Illogically, moreover, most of the criteria offered by the bill for determining whether an award for basic research is in the national interest are not applicable to basic research at all—they relate to whether the research will increase economic competitiveness, increase health and welfare, strengthen the national defense, and so on, and, thus, they are applicable only to applied research. Is it possible that the drafters do not understand that basic research entails the pursuit of scientific understanding without anticipating any particular benefit?

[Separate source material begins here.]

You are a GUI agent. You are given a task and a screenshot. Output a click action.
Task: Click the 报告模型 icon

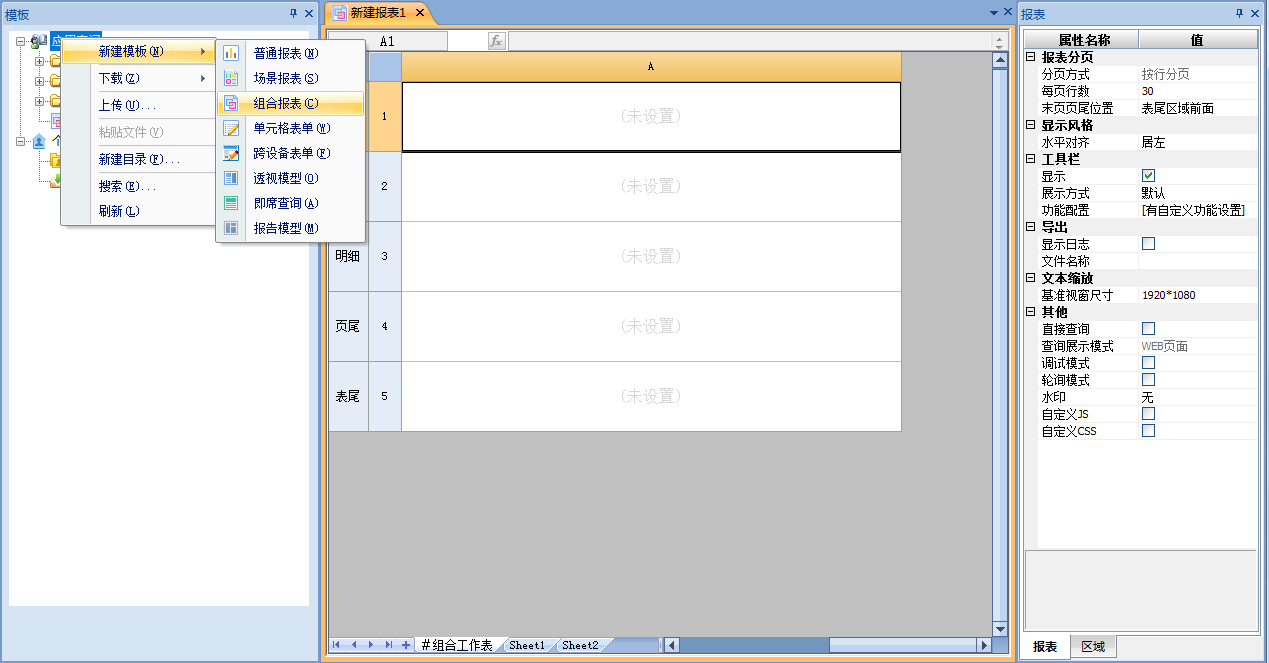tap(231, 228)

History has shown, of course, that basic research often leads to results with immensely beneficial consequences for specific aspects of societal well-being, but it is precisely the character of such research that these cannot be predicted and offered as an a priori justification for doing the research. Who would have initially predicted, for example, that genomic studies of nematode worms would lead to the discovery of genes that control cell death and, in turn, to new treatment possibilities for cancer and Alzheimer’s Disease? Or that the quest to understand atomic physics would lead to the development of the atomic clocks that now enable the highly precise Global Positioning System (GPS) on which so many Americans rely?

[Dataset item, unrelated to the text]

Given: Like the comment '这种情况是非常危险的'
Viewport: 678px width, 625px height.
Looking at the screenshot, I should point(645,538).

By muddling the distinction between research aimed solely at promoting the advance of science, on the one hand, and applied research carried out with immediate practical benefits for societal well-being as the aim, on the other, H.R. 3293 would create doubt at NSF and in the research community about Congress’s real intent in calling into question the adequacy of NSF’s gold-standard merit-review process, for applied as well as for basic research. This could not only have a chilling effect on the total amount of basic research that scientists propose and that NSF chooses to fund, but it would also be likely to reduce the amount of high-risk/high-return research proposed and funded in both the basic and applied domains.
There is simply no good reason to place at risk, with this bill’s attempt to fix what is not broken, the NSF’s crucial role in maintaining this Nation’s leadership in science, technology, and innovation alike. That is why the Administration has issued a threat to veto H.R. 3293 should it reach the President’s desk.
Dr. John P. Holdren is Assistant to the President for Science and Technology and Director of the White House Office of Science and Technology Policy.